━━━━━ Stored records

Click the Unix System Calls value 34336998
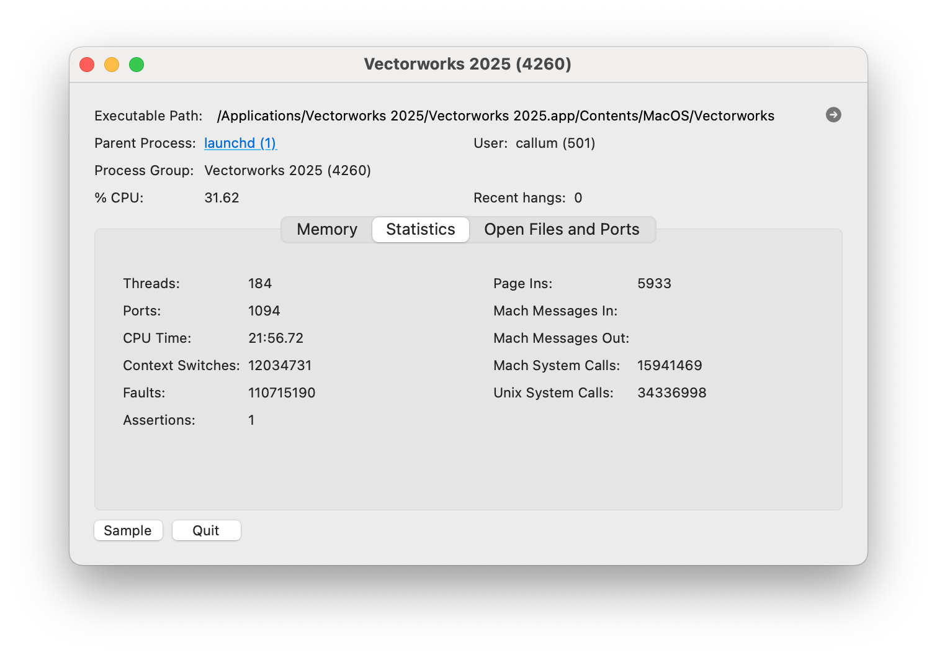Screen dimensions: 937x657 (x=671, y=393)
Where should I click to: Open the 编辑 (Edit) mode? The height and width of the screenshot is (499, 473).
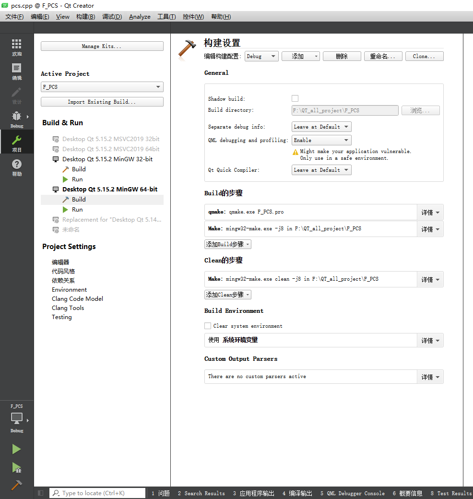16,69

━━━━━━━━━━
━━━━━ Stored records

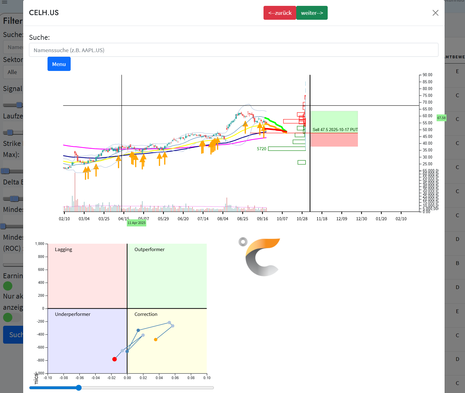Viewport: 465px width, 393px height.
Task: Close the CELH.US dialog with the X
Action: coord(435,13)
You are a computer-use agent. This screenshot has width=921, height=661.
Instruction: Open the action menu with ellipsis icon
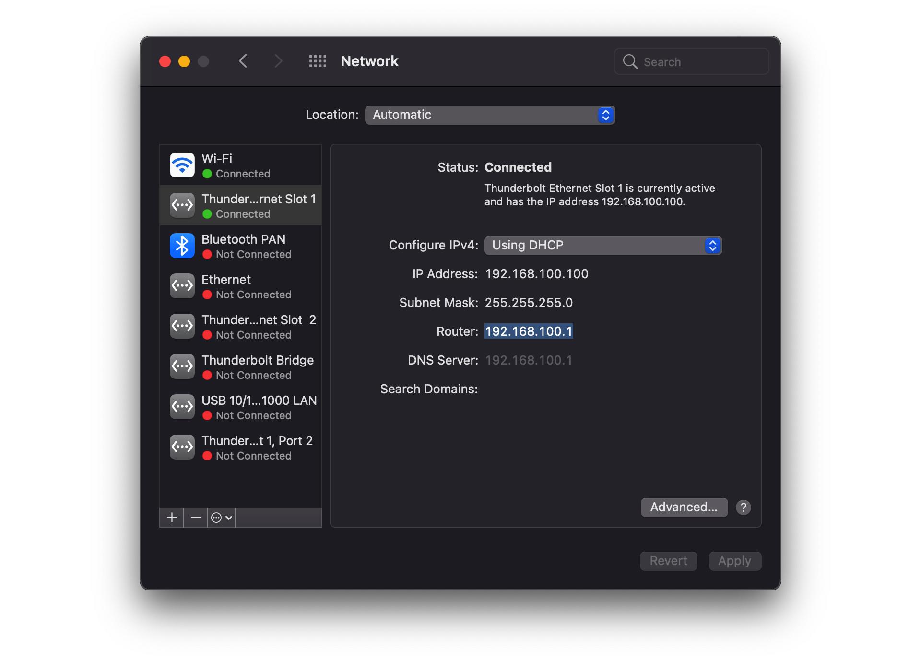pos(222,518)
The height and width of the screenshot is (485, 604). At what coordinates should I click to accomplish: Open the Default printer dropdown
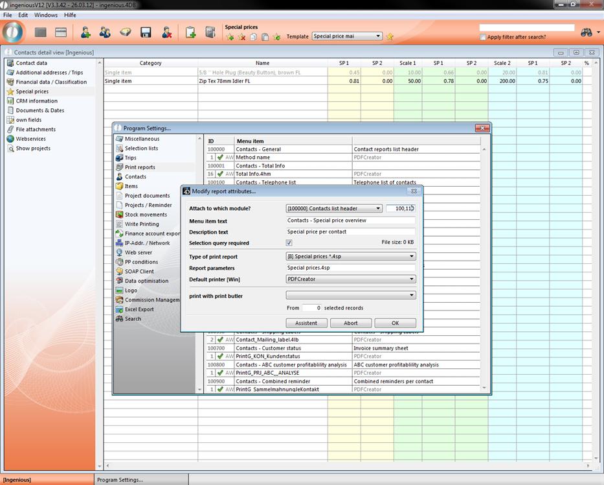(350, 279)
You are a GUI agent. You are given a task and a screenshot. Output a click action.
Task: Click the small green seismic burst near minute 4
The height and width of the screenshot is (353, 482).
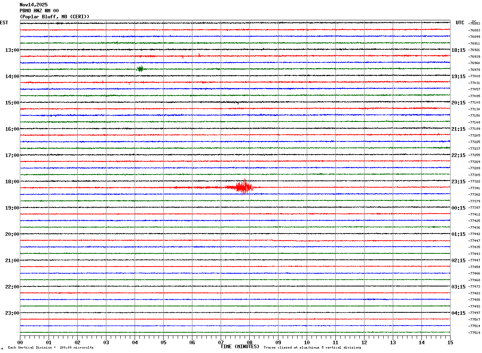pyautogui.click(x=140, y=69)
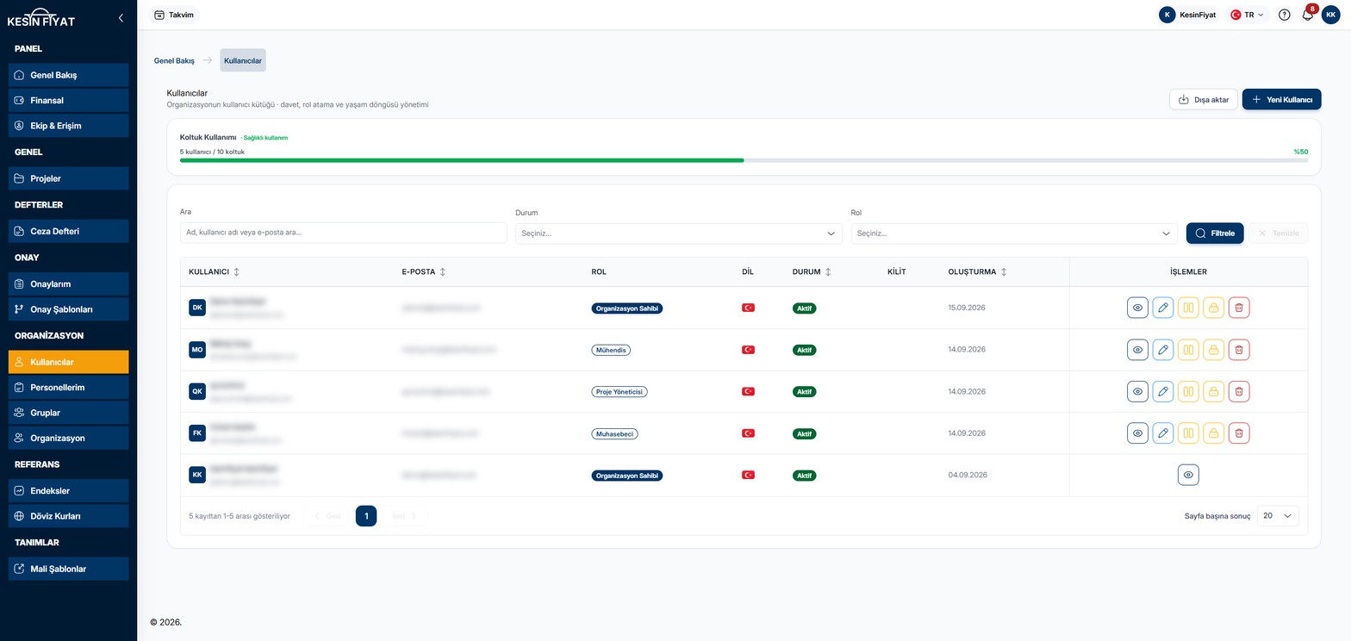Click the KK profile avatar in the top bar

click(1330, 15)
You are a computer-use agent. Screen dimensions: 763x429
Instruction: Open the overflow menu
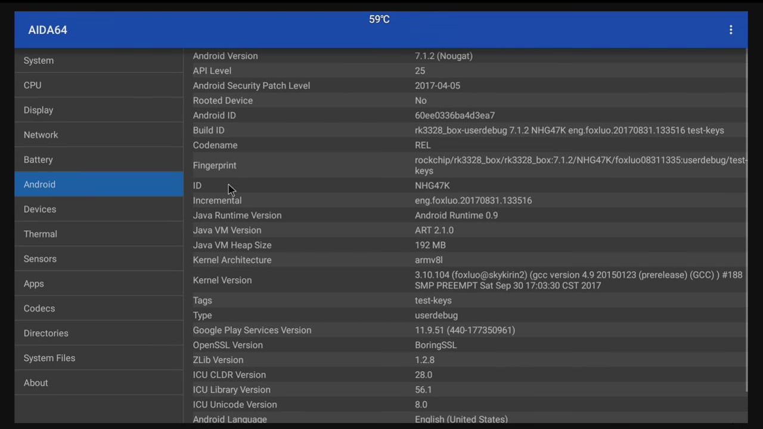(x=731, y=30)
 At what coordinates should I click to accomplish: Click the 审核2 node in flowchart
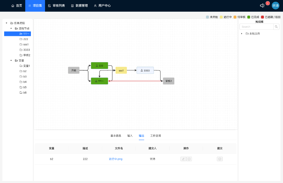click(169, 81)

━━━━━━━━━━

> **To be done**
Copy out the items starting at the line containing "The height and width of the screenshot is (485, 604)." and ending at the line containing "click(169, 81)", both included, without the pictures.

> **Written solution**
The height and width of the screenshot is (485, 604). At what coordinates should I click to accomplish: Open the Default printer dropdown
(350, 279)
You are a GUI agent. You are given a task and a screenshot. Output a click action.
Task: Click the small green seismic burst near minute 4
The height and width of the screenshot is (353, 482).
pyautogui.click(x=140, y=69)
Click the KK profile avatar in the top bar

click(1330, 15)
You are a computer-use agent. Screen dimensions: 763x429
Instruction: Open the overflow menu
(x=731, y=30)
 At what coordinates should I click to accomplish: Click the 审核2 node in flowchart
click(169, 81)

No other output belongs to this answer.